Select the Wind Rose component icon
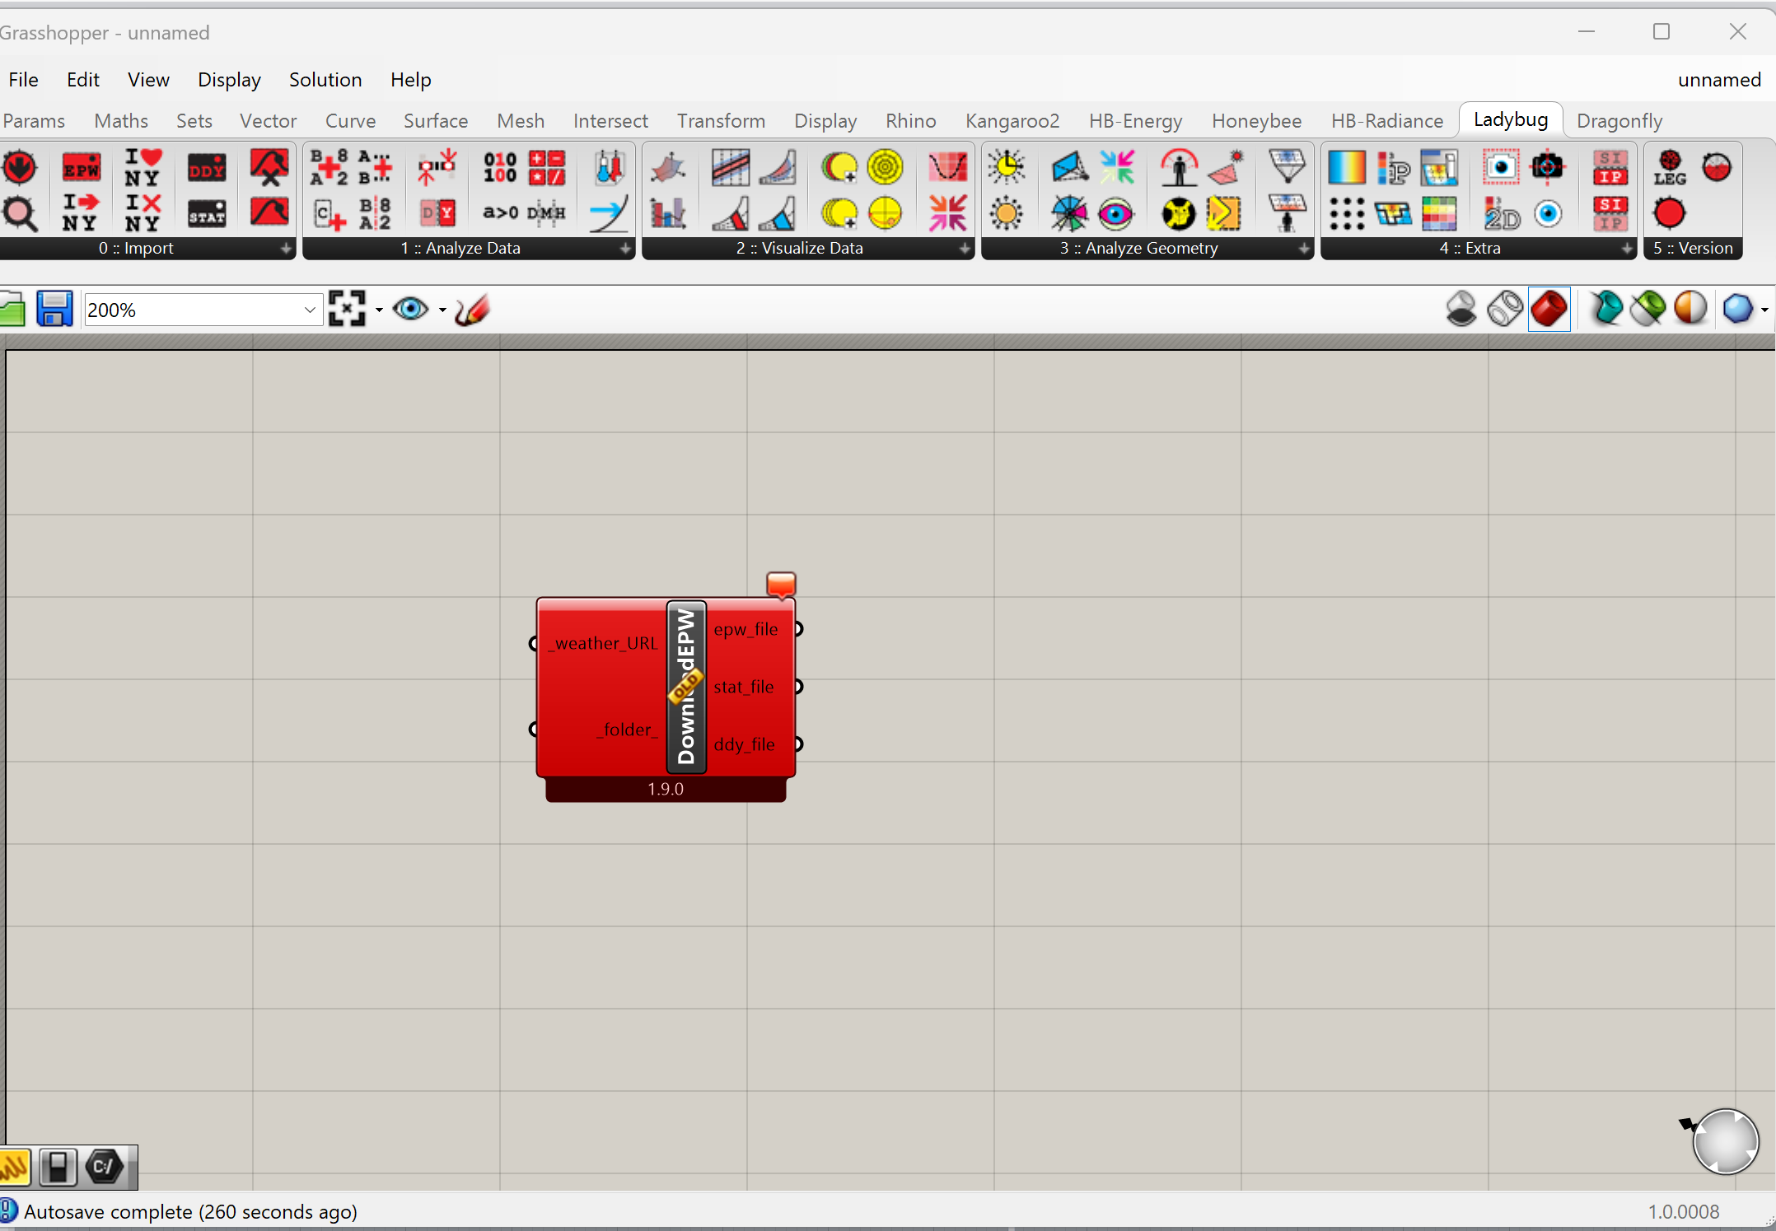This screenshot has width=1776, height=1231. 1069,214
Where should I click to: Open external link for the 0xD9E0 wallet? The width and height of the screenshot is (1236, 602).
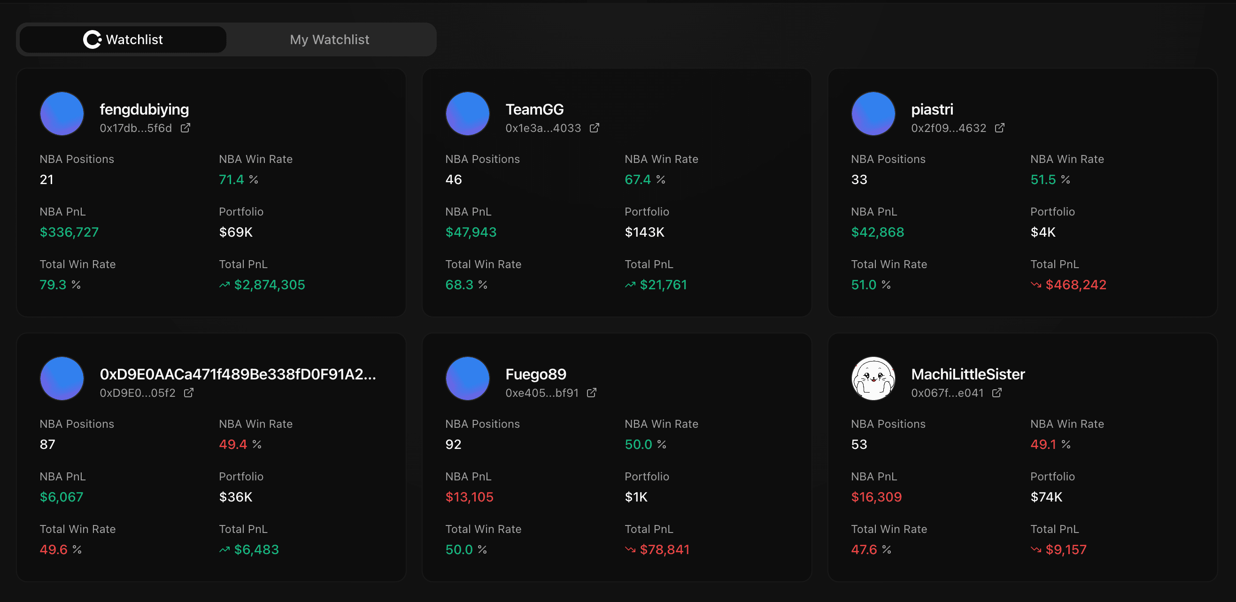pos(189,392)
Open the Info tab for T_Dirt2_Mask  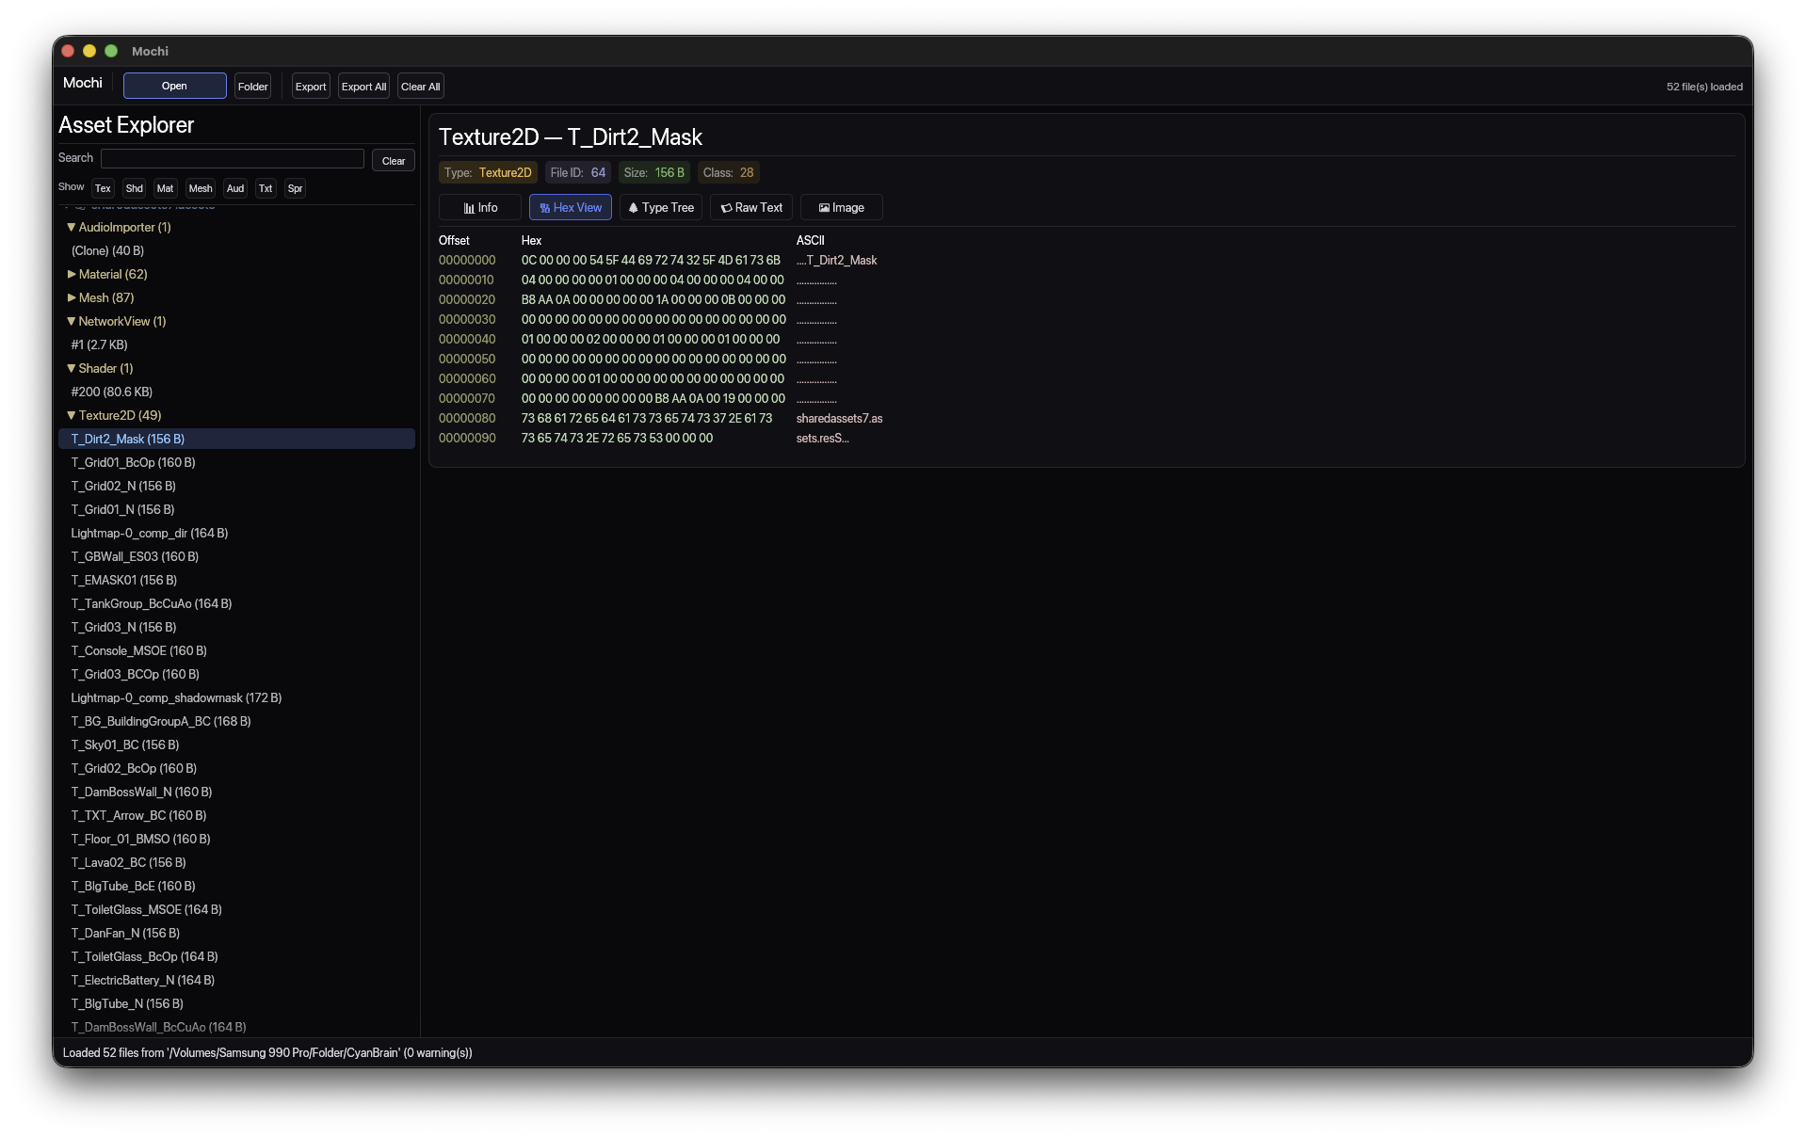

## Task to complete
In your copy, include no pictures, but set down every record exactly.

## Finished task
Select the Wind Rose component icon
This screenshot has width=1776, height=1231. 1069,214
Where should I click to: Open external link for the 0xD9E0 wallet? The width and height of the screenshot is (1236, 602).
pos(189,392)
Open the Info tab for T_Dirt2_Mask  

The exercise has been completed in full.